Scenes were recorded at Vale do Anhangabaú, Vila Madalena, Avenida Paulista and in Bom Retiro. In a unique action, the last episode of Totalmente Demais had "crossover" with Haja Coração: the character Fedora, portrayed by Tatá Werneck, featured in the publishing of the magazine Totalmente Demais on the cover of the publication.

The production also has a spin-off: the animated series, Tito Cachorrinho e sua Turma, inspired by the puppy Tito. The puppy of Jack Russell Terrier will be a character of the telenovela. The series will be launched in a partnership between Gshow and Som Livre. Clips with music and choreography, in addition to a line of products licensed and the launch is planned after the launch of the novella, on the YouTube channel of Som Livre, in Gshow and Globoplay.

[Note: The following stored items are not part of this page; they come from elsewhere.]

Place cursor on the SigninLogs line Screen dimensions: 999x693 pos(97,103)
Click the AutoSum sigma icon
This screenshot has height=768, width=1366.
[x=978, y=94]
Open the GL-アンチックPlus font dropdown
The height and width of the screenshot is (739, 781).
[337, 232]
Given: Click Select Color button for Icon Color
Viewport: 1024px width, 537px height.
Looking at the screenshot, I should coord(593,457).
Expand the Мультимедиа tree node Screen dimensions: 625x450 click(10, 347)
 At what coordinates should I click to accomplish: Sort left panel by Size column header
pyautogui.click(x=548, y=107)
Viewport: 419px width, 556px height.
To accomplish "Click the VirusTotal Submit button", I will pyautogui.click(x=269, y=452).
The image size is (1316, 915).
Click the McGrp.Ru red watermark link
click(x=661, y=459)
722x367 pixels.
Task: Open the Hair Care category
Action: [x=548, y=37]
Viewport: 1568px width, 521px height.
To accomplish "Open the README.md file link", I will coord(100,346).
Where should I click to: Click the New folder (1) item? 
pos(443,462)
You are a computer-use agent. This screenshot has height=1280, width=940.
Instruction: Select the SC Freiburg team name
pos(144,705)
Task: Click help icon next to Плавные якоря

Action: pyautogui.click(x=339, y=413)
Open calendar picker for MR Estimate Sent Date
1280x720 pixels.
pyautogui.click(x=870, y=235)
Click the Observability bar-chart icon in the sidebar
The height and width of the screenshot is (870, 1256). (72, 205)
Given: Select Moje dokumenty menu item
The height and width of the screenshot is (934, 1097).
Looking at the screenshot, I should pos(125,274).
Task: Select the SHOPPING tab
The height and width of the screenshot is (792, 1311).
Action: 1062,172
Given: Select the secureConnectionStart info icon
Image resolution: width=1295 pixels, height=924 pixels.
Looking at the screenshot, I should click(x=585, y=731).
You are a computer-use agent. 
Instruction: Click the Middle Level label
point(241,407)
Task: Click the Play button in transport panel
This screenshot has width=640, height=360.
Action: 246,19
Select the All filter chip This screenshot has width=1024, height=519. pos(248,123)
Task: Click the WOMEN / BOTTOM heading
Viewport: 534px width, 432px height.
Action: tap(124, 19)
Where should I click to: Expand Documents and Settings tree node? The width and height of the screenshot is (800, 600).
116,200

=== Casting and character development ===
The choices of an actress to portray Tancinha were rather a challenge. Monica Iozzi was the first to be invited to the character but she declined the invitation. Leandra Leal and Paolla Oliveira were also options for the character due to their experiences. Oliveira was later announced as interpreter of character, but due to her portrayal at Além do Tempo, in which she was one of the protagonists, the network decided to live her out, for her to take a break from the small screen. A third option, Isis Valverde, was then considered but she had commitments. Thus, Mariana Ximenes was offered the role. Dani Calabresa auditioned to portray Fedora, but the direction of Zorra Total vetoed the participation of same. Tatá Werneck was announced as interpreter of the role. Regina Casé was announced to play Theodore same as Maria Clara Gueiros, both could not participate for being involved with other projects. Grace Gianoukas got the role instead. Christiane Torloni was originally cast as Francesca but chose to join the cast of Velho Chico, Marisa Orth later replaced her. Unlike other characters, the one played by Fernanda Vasconcellos, the writers changed the name of the character Brigite to Bruna. Chay Suede was to interpret Giovanni but preferred to dedicate himself to the feature film, Minha Fama de Mau, leaving Jayme Matarazzo for the character. Initially, Mauricio Destri also auditioned for the character Beto but João Baldasserini was preferred over him.

== Plot ==
Set in Mooca, a simple neighborhood of São Paulo, the plot follows the life of Tancinha (Mariana Ximenes), a simple and clumsy girl who, having been raised in the traditional Italian family, holds a strong accent. For fifteen years she has lived a romance spiced up with the mechanic Apolo (Malvino Salvador), full of fights and reconciliations since both have strong personalities. Their love is shaken when she meets Beto (João Baldasserini), an advertiser willing to win her over with his charm and he shows a world of options outside her routine life. Tancinha is the eldest daughter of Francesca Di Marino (Marisa Orth), a marketer who alone, raised her four children: the gentle Giovanni (Jayme Matarazzo), the envious Carmela (Chandelly Braz) and the long-suffering Shirlei (Sabrina Petraglia), as well as Tancinha. Francesca never accepted the mysterious disappearance of her husband, Guido (Werner Schünemann), and suspected that the businessman Aparício (Alexandre Borges) was linked to the event after finding some clues, with the help of Tancinha.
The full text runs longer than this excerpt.